I still miss those cats (except for George…she’s the worst). You know what kinda sorta assuages the cat pangs? The millions of street cats in Turkey. They. Are. Everywhere. On cars, under cars, in trees, in bushes, under stoops, on balconies, at restaurants, in your windowsills, everywhere. It’s considered a positive character trait to feed street cats, and there are even designated cat feeding troughs around cities. My aunt gets street cat food from the vet when her cat has to go for an appointment. Sadly, many people will just abandon their housecats to the outdoors when they move away or go away for the summer. (Cue Sarah McLachlan’s “Angel.”) You can tell these cats by their nice grooming and general cleanliness. Street cats tend to be really lean, a bit mangy, and many have krusty kitty konjunctivitis, like what Stamie had.

Dogs are everywhere, too. Really healthy mutts abound. They’re all partially Anatolian Sheep Dogs (the dog breed Hugh Jackman’s character had to take care of in Kate & Leopold) along with general muttiness. Local city organizations (manned by Turkish Leslie Knopes) tag and vaccinate the dogs and you don’t have to worry about a pack of angry dogs ripping you to shreds, Django-style.

*I had some amoxicillin tablets purchased in Turkey the year before, because you can buy all sorts of awesome pills over the counter.

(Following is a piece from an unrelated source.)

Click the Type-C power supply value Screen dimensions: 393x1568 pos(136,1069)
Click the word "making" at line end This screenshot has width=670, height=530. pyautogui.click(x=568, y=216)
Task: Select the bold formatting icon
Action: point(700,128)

I’m not one of those horrible people that doesn’t finish their course of ‘biotics and creates supergerms! Honest! I had picked up a few packs in case I got strep or something in the US. My dad suggested I give Stamos a weight-adjusted amoxicillin dose. If an average person weighs 150 pounds (outside of American red states, of course), and Stamos was about 15, then you’d just have to crush up the pill, halve it, halve the halves, and then halve the half-halves that to get pretty close. PET PHARMACIST! Thursdays on CBS!